Kayvan Tahmasebian has traced this happening in Persian. Two recent translators, Bahrami Horran (1996) and Reza’i (2010), have both translated the novel’s first ‘wander’, ‘we had been wandering, indeed, in the leafless shrubbery’, with ‘ پرسه زده بودیم ’ {parsa zada budim}. Tahmasebian notes that ‘the word “parsa” which is used for “wandering” contains the same connotations of aimlessness as indicated in the context of the original novel. However, etymologically, it is a contracted form of the Persian word “pārsa” which means “to beg” as well as “a beggar.” It originally denotes the movement of beggar, here and there, in order to ask for (porsidan) something. It was part of the customs in some Sufi sects in which a disciple was asked to wander around the town, like a beggar, and recite poems, in order to suppress pride and vanity in him (Dehkhoda Dictionary).’

Tahmasebian traced the word ‘parsa’ throughout Reza’i’s translation, and found that it translated a variety of English words, establishing a new network of association between the moments when they occur. The words are ‘walk’, ‘stroll’, ‘fly’, ‘stray’, ramble’ and – interestingly –  ‘haunt’. The video below shows them one after another as they appear: every word in bold is translated using ‘parsa’.

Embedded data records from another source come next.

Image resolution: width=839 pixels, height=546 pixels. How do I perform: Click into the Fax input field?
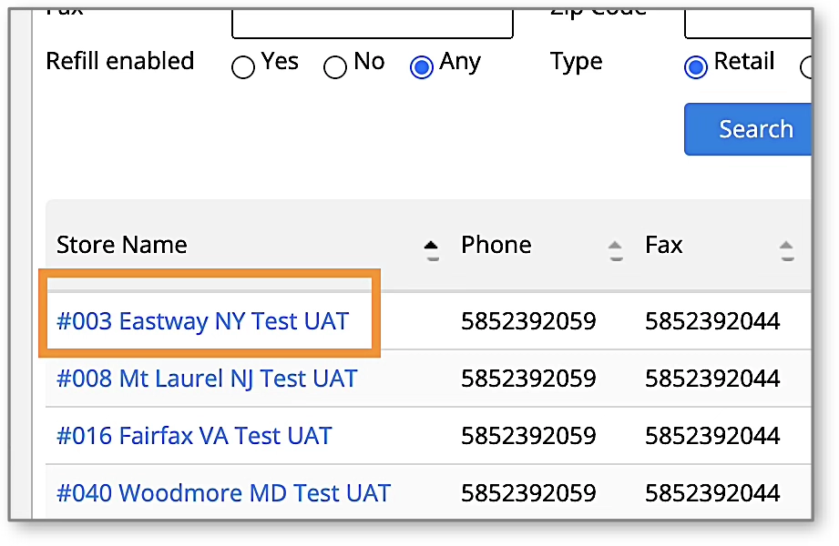point(372,23)
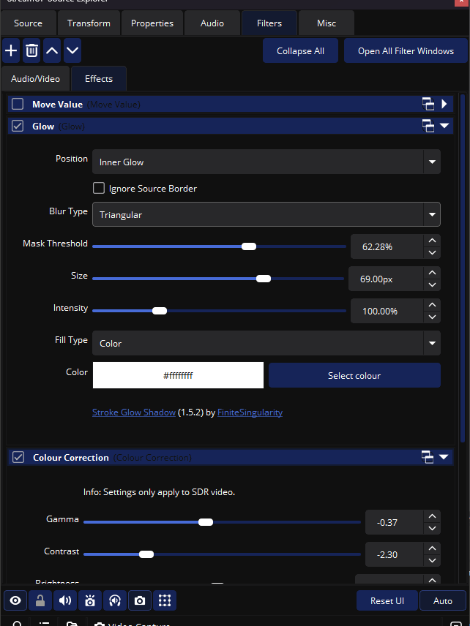The height and width of the screenshot is (626, 470).
Task: Open the Blur Type dropdown showing Triangular
Action: pos(266,214)
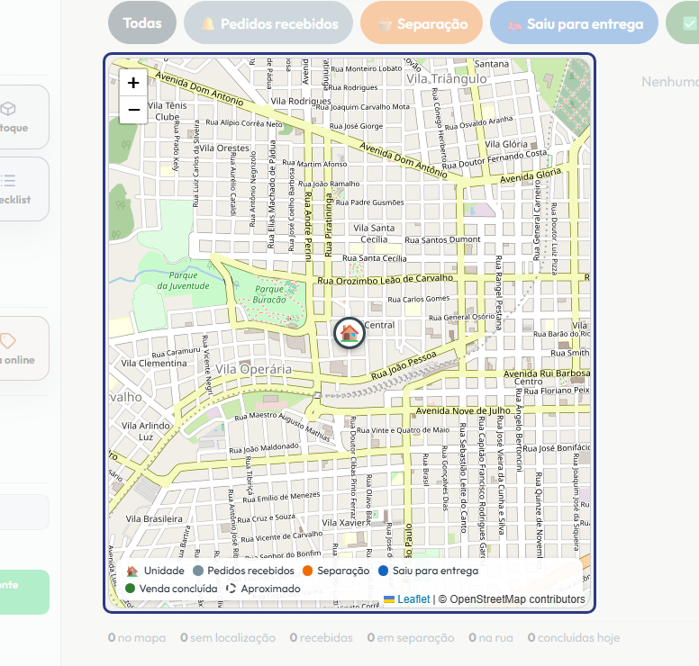Click the scooter icon in Saiu para entrega
The height and width of the screenshot is (666, 699).
coord(514,24)
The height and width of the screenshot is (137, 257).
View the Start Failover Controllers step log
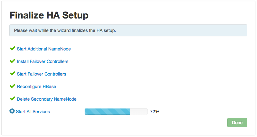(41, 74)
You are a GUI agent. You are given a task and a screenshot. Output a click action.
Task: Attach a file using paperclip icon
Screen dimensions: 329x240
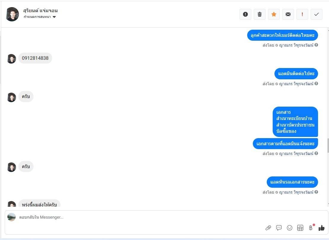[268, 228]
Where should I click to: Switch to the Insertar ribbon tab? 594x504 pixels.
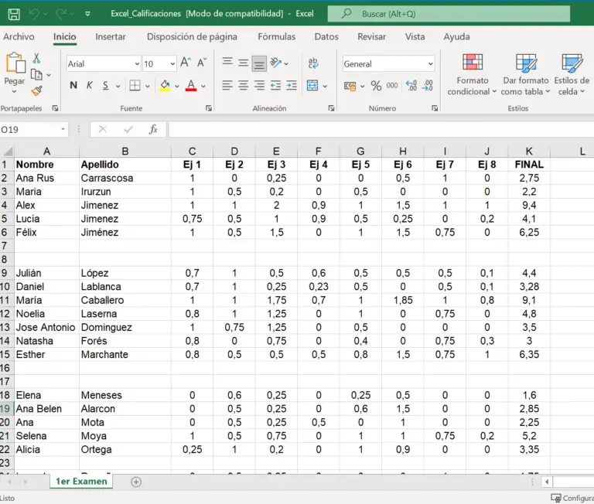click(111, 36)
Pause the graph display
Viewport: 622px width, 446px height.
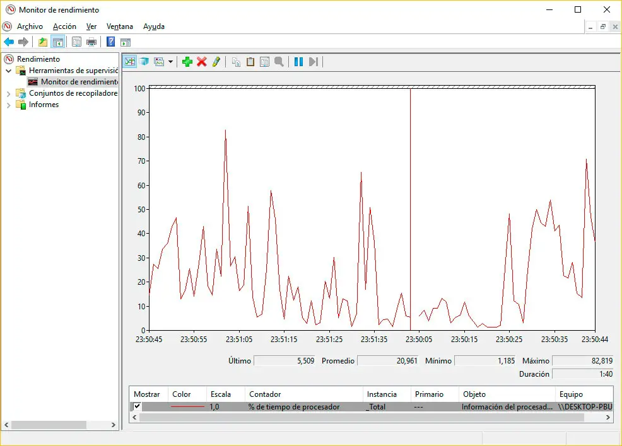[x=298, y=62]
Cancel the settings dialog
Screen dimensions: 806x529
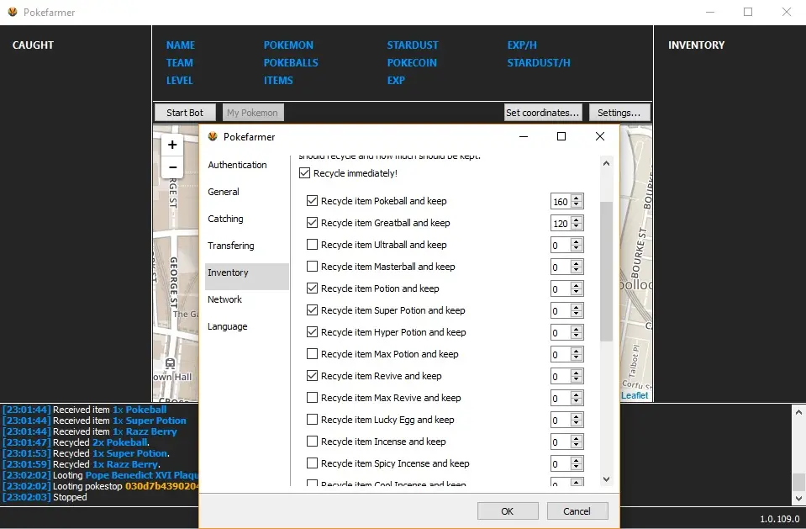(x=577, y=511)
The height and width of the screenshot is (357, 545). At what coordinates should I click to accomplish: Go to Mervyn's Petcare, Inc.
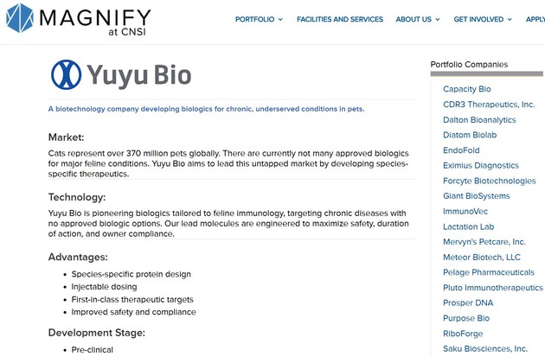coord(484,242)
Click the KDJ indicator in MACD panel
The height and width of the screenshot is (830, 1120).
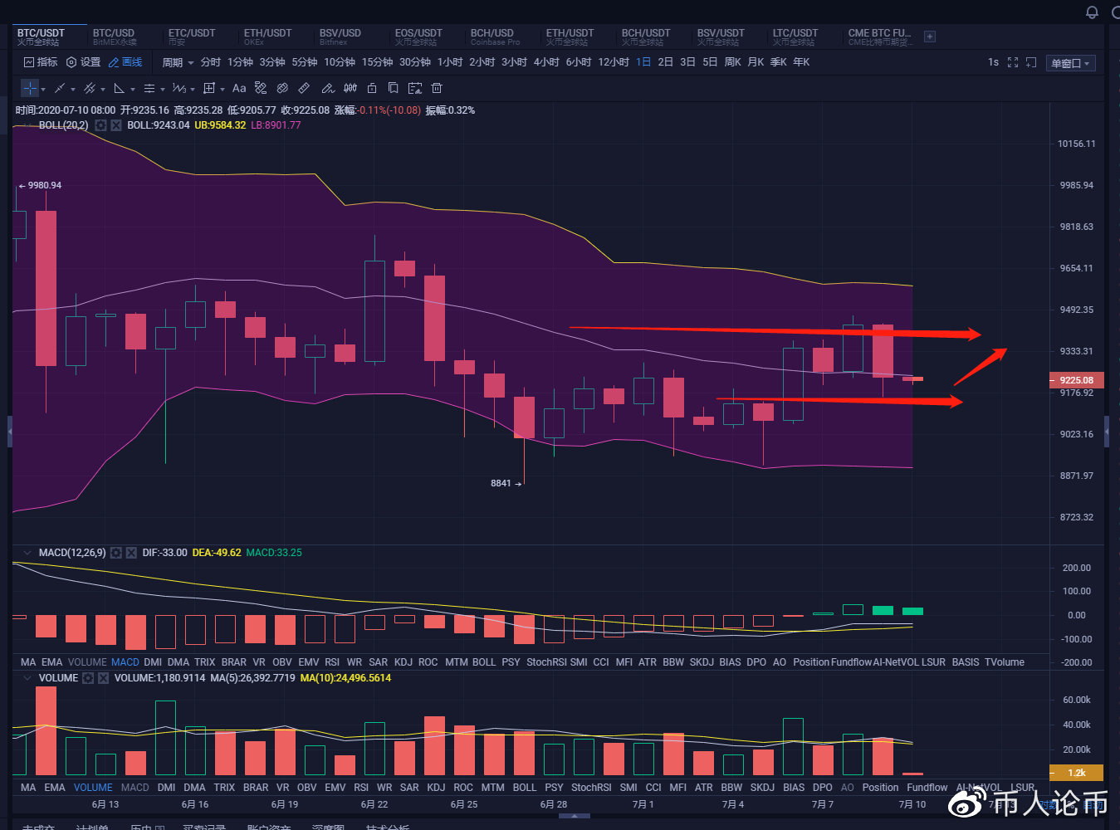[x=403, y=662]
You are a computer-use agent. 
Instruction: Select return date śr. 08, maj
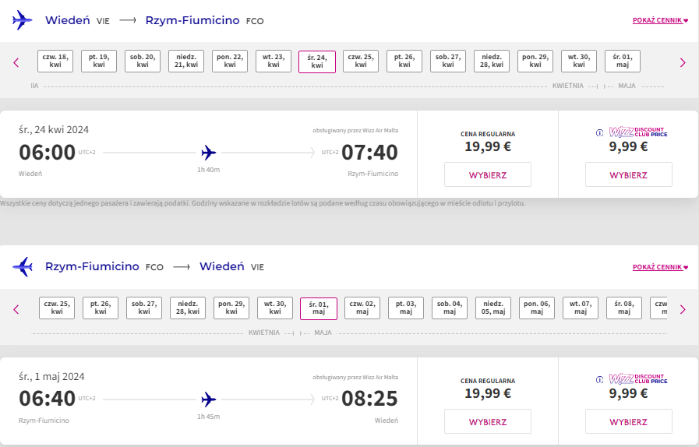(624, 308)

Tahmasebian comments: ‘the network thus established between English words (mediated by the Persian word “parsa”) has expected and unexpected knots. While the word “wander” can be easily associated with “walk,” “stroll,” “stray,” and “ramble,” the association with “haunt” seems a bit far-fetched. In Persian, this association is made possible through the collocation “ruh-e sargardān” which means “wandering spirit” or “wandering ghost.” These words have been used in the context of popular horror stories that depict ghosts wandering at night. The stories are not rooted in Iranian folk tales but have been imported into modern Iranian culture from European origins. Thus, they have an “originally” translational existence within Iranian culture.’ So this new conjunction of moments of ‘parsa’ in the Iranian Jane Eyre  reveals the influence of other mediations of different European texts.